De manos de las nuevas tecnologías ingresamos en una era que, además de conocer nuestro mapa genético, pone en entredicho el valor de los espacios territoriales y la misma materialidad, haciendo privar al imaginario humano, a la virtualidad, asumiendo como su paradigma la velocidad de vértigo.

No se trata del esfuerzo por dejar a la tierra y conquistar el espacio, que cristaliza con la llegada del hombre a la Luna hace 60 años ni de la posibilidad que se hace cierta, 60 años después, de viajar desde Pekín hasta Nueva York en dos horas con el IPlane chino. Se trata de lo dicho, de una era nueva, no de una simple estación o edad dentro de un ciclo histórico continuo, centrada aquella en la inteligencia artificial.

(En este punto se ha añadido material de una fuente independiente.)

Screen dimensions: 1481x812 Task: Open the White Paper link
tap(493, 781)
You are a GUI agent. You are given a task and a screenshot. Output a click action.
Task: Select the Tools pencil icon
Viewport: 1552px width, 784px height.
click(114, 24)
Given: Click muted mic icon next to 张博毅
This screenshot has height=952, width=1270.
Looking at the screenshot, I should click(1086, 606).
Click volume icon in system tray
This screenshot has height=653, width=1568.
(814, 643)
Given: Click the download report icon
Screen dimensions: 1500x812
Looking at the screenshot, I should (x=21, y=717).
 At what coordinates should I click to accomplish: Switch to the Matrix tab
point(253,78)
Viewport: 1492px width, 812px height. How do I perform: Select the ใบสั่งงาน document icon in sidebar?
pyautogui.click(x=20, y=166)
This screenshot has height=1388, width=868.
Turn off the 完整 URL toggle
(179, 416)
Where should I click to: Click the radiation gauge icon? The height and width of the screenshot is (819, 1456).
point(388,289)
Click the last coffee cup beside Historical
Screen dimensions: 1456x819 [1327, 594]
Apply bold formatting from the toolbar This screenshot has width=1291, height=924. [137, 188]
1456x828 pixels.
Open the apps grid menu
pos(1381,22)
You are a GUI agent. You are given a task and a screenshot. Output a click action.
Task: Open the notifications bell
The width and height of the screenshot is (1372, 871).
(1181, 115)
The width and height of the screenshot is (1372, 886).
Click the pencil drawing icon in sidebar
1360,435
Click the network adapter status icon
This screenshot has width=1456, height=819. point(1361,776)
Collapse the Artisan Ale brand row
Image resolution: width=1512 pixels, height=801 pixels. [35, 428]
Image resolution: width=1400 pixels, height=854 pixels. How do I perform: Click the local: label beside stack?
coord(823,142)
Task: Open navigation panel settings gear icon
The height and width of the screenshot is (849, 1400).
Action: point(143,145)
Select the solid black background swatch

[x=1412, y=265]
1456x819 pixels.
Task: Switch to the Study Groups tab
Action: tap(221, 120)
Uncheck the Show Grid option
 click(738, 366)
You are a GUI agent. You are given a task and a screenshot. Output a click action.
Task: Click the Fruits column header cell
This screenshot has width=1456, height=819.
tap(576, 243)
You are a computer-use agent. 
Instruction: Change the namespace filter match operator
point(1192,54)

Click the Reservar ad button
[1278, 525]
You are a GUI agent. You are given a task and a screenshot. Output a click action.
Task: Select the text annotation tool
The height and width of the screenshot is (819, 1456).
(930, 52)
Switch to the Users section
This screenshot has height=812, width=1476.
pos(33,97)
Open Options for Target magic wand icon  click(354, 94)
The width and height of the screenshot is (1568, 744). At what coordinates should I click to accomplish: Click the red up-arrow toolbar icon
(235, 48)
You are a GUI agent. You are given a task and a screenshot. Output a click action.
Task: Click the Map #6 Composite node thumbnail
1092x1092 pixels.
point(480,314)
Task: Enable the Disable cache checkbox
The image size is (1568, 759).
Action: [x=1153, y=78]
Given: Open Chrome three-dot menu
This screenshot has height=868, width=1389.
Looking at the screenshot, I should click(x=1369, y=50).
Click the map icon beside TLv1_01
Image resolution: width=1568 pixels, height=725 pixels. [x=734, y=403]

Hace 30 años, en 1989, se cae el muro de Berlín y predica el final de las ideologías –del comunismo y la sobrevivencia del capitalismo liberal– sin que se repare en lo dicho; salvo para repetir lo cosmético, como el renacimiento marxista bajo el socialismo del siglo XXI o el progresismo a ritmo de Twitter, para engaño de incautos mientras otros anuncian la llegada del posliberalismo: No habrían más piedras filosofales y aceptan que son recónditos los caminos por los que recorre la naturaleza del hombre.

Lo esencial, insisto, es que, el agotamiento de las repúblicas y la insurgencia de los fundamentalismos sociales o la vuelta a los enclaves primitivos es la consecuencia de la quinta revolución industrial, una de cuyas manifestaciones más populares es el mundo fragmentario de las redes sociales e Internet. En la medida en que diluyen los viejos lazos de la ciudadanía estatal fronteriza favorecen los nichos entre semejantes, excluyentes de los diferentes, quienes se relacionan entre sí dentro de cavernas virtuales y de corte platónico.

Las violentas manifestaciones en Cataluña, París, Hong Kong, Santiago, nada tienen que ver con las de hace 30 años, como el Caracazo o la masacre de Tiananmén, coincidentes, estas sí, en sus motivaciones: rechazo de la corrupción, rezago en el bienestar, agotamiento de los partidos políticos.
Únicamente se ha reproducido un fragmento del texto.